§ STORED DATA:

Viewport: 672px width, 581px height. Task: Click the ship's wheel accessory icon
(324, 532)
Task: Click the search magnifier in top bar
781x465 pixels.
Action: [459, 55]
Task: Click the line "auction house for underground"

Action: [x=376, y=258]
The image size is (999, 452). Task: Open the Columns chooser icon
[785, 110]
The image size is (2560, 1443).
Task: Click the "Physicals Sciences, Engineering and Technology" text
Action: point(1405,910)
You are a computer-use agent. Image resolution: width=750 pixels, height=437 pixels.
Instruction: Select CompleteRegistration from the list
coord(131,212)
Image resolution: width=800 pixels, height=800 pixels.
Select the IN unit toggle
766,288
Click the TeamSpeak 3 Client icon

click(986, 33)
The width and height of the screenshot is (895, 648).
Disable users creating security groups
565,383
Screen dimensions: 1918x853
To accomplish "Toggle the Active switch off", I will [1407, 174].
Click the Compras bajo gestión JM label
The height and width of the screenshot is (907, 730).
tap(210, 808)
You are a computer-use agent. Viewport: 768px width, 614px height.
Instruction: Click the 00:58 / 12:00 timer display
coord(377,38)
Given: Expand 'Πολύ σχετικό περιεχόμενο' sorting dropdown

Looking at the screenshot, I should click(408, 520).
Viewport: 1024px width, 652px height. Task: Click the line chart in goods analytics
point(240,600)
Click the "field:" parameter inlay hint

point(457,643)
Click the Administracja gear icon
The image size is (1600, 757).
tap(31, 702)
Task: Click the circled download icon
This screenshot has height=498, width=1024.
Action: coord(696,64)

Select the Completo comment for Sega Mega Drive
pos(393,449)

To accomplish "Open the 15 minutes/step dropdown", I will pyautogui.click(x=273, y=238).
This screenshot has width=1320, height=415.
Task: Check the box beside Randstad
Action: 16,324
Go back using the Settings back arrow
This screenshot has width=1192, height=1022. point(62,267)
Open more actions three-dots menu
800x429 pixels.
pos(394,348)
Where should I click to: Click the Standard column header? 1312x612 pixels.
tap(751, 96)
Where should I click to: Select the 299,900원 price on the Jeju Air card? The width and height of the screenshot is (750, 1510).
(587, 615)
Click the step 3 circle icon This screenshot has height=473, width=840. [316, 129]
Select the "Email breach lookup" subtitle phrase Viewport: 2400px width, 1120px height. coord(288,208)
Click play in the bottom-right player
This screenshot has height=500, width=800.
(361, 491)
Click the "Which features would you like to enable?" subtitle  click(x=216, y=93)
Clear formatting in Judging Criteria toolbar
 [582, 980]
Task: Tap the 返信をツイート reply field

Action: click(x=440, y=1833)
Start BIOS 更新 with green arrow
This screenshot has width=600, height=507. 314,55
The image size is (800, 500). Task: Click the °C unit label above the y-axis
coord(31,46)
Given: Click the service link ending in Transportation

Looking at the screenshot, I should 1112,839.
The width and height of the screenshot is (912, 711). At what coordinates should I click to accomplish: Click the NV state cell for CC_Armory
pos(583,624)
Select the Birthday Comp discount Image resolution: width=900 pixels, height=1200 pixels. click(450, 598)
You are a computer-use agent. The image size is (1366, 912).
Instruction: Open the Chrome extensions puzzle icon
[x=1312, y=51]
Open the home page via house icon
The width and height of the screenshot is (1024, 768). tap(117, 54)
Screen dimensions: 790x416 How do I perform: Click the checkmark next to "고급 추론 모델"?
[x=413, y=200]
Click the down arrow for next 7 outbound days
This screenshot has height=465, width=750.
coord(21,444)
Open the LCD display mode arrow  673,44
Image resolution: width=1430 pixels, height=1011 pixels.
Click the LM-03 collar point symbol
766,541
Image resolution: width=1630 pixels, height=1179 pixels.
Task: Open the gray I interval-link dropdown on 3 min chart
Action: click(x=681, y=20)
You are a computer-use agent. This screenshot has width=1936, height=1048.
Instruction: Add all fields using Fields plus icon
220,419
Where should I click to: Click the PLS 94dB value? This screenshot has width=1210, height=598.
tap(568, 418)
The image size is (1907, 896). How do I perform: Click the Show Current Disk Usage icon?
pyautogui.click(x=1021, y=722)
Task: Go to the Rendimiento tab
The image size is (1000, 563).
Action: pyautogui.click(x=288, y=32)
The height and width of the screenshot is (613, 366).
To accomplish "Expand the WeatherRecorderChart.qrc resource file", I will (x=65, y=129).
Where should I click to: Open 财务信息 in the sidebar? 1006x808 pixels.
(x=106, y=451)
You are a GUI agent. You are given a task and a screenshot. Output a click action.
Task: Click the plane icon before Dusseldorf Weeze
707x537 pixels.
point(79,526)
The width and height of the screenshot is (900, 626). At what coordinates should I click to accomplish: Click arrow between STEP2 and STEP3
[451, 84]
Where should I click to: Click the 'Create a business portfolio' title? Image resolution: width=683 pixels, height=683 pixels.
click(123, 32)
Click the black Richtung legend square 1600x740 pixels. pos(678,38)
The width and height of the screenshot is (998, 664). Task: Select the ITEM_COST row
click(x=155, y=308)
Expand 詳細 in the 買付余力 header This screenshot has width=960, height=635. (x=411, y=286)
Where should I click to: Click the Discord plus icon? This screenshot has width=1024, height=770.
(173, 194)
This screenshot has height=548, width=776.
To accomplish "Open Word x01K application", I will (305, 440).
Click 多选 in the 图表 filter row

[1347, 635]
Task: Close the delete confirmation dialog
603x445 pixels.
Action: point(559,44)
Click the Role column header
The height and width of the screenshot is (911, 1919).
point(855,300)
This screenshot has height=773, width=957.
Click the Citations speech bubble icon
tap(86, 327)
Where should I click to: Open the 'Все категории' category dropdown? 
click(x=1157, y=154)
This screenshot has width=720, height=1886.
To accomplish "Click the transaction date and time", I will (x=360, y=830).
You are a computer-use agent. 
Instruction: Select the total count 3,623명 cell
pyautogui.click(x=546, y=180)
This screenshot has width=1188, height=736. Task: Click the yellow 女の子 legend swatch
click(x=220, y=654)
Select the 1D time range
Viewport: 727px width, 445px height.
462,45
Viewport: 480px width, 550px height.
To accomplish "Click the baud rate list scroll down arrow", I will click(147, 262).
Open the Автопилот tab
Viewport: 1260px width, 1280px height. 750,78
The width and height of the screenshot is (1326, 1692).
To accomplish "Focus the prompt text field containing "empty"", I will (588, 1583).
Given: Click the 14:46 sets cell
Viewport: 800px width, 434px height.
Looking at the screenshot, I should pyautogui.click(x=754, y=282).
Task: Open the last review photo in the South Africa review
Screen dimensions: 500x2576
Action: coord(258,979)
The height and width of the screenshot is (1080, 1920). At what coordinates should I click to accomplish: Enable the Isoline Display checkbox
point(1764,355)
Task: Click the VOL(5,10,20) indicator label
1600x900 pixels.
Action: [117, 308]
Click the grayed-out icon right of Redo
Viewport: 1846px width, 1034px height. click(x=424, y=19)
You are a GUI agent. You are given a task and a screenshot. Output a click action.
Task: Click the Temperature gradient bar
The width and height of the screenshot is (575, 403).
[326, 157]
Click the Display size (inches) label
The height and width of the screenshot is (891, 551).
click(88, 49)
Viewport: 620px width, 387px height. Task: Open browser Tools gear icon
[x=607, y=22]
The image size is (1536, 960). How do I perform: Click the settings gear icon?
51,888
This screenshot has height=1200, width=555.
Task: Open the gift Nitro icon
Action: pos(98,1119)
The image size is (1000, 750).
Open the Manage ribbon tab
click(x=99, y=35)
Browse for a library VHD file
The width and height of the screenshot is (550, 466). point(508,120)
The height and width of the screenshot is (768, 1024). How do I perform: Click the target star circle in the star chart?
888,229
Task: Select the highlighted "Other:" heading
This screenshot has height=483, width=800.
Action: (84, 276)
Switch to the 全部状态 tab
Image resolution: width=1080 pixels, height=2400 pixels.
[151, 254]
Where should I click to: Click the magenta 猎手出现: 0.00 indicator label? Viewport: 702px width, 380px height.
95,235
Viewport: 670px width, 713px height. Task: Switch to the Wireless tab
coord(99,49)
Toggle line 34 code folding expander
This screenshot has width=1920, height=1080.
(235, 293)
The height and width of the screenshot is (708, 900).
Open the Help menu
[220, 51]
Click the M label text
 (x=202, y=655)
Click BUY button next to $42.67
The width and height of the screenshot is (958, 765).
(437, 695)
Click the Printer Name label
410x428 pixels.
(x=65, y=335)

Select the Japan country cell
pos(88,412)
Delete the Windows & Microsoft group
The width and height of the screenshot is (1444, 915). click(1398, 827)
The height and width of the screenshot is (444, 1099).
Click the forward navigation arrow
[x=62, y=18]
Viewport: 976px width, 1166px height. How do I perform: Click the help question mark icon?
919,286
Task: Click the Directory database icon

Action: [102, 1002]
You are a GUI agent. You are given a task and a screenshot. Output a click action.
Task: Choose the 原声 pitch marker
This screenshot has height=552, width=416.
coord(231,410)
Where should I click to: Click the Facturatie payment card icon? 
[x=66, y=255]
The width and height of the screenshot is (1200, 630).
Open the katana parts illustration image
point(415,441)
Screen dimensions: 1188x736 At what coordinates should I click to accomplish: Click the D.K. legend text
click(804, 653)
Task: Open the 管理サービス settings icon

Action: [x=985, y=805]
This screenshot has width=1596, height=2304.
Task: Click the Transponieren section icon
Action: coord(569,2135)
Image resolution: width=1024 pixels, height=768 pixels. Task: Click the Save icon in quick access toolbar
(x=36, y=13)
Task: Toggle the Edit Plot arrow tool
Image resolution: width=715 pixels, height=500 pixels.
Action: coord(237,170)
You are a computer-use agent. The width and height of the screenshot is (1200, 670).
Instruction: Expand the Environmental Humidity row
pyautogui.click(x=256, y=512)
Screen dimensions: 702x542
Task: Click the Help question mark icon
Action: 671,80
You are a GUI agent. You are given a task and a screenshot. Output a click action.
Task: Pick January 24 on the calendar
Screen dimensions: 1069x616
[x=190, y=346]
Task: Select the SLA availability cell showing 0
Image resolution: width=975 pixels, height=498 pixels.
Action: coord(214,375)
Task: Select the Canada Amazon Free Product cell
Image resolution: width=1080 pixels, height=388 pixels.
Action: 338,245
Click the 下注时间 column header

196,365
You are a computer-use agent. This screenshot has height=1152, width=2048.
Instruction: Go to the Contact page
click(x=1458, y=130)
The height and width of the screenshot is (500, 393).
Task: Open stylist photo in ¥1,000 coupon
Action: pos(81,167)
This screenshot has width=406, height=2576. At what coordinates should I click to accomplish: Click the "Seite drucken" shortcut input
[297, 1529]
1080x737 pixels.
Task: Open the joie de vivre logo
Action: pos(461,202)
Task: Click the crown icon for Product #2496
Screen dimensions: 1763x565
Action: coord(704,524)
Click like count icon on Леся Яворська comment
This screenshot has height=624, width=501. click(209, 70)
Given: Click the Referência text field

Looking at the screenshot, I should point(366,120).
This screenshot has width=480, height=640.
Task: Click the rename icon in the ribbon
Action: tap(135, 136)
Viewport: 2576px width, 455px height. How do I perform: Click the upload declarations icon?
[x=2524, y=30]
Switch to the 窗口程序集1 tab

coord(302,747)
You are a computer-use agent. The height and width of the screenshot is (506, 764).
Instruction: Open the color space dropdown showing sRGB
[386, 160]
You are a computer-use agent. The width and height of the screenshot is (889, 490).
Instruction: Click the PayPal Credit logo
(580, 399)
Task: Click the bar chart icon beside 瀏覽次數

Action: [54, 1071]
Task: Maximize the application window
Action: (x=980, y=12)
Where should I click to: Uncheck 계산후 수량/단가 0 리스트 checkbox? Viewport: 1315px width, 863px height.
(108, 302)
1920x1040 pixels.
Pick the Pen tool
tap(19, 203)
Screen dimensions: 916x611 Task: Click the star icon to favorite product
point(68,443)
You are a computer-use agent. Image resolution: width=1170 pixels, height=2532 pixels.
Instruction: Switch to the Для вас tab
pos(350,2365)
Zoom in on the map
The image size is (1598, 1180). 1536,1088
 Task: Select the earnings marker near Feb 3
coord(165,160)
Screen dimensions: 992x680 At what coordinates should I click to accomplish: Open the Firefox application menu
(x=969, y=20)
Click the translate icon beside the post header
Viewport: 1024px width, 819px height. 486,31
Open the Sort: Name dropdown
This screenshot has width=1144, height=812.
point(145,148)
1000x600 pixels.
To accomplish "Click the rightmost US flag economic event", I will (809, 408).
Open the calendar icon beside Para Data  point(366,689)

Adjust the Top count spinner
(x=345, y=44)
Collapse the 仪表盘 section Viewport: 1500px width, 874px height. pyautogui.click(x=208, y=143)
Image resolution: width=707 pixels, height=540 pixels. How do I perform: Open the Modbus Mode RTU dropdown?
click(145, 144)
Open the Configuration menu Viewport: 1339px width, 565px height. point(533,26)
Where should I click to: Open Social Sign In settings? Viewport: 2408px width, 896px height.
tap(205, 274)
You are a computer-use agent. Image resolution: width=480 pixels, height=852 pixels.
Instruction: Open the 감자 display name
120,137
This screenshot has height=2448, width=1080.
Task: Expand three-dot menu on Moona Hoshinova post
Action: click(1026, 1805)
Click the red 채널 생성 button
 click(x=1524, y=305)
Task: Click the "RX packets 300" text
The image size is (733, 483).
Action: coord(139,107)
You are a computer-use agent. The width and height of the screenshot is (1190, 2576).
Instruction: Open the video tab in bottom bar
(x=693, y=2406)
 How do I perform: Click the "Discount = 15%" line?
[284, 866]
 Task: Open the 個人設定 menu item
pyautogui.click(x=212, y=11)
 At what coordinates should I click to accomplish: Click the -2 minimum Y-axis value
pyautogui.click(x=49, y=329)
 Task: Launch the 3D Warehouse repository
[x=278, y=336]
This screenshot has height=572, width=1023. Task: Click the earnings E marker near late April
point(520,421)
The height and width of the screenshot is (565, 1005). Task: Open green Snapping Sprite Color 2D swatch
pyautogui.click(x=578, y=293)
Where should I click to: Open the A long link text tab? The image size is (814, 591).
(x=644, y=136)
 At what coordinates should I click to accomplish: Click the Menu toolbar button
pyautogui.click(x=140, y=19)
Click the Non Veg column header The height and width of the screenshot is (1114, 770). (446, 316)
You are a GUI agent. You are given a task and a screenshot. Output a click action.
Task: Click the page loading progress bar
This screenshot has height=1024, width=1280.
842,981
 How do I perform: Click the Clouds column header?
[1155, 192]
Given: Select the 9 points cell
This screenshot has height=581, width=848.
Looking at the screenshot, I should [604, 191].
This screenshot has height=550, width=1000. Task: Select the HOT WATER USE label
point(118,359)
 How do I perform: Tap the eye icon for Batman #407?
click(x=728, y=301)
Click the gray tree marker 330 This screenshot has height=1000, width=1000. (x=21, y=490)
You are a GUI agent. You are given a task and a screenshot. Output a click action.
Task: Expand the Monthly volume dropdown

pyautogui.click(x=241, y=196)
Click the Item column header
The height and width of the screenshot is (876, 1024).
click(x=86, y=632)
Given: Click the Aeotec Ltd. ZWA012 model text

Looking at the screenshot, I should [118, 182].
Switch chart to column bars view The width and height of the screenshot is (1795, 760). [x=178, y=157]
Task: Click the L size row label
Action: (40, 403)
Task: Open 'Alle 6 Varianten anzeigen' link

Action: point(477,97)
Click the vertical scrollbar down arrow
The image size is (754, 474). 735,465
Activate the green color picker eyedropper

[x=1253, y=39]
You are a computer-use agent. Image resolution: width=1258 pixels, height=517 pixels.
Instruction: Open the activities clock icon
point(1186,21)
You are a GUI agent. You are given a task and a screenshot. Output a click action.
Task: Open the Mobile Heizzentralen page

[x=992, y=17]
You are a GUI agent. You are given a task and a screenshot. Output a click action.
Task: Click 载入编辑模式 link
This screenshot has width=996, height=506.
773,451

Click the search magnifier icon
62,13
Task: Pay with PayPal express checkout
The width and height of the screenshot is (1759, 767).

§ WHAT TO DO:
Search the records for the word "calendar". Copy every line that has it.

§ EXERCISE SOLUTION:
Task: Pick January 24 on the calendar
Open the calendar icon beside Para Data  point(366,689)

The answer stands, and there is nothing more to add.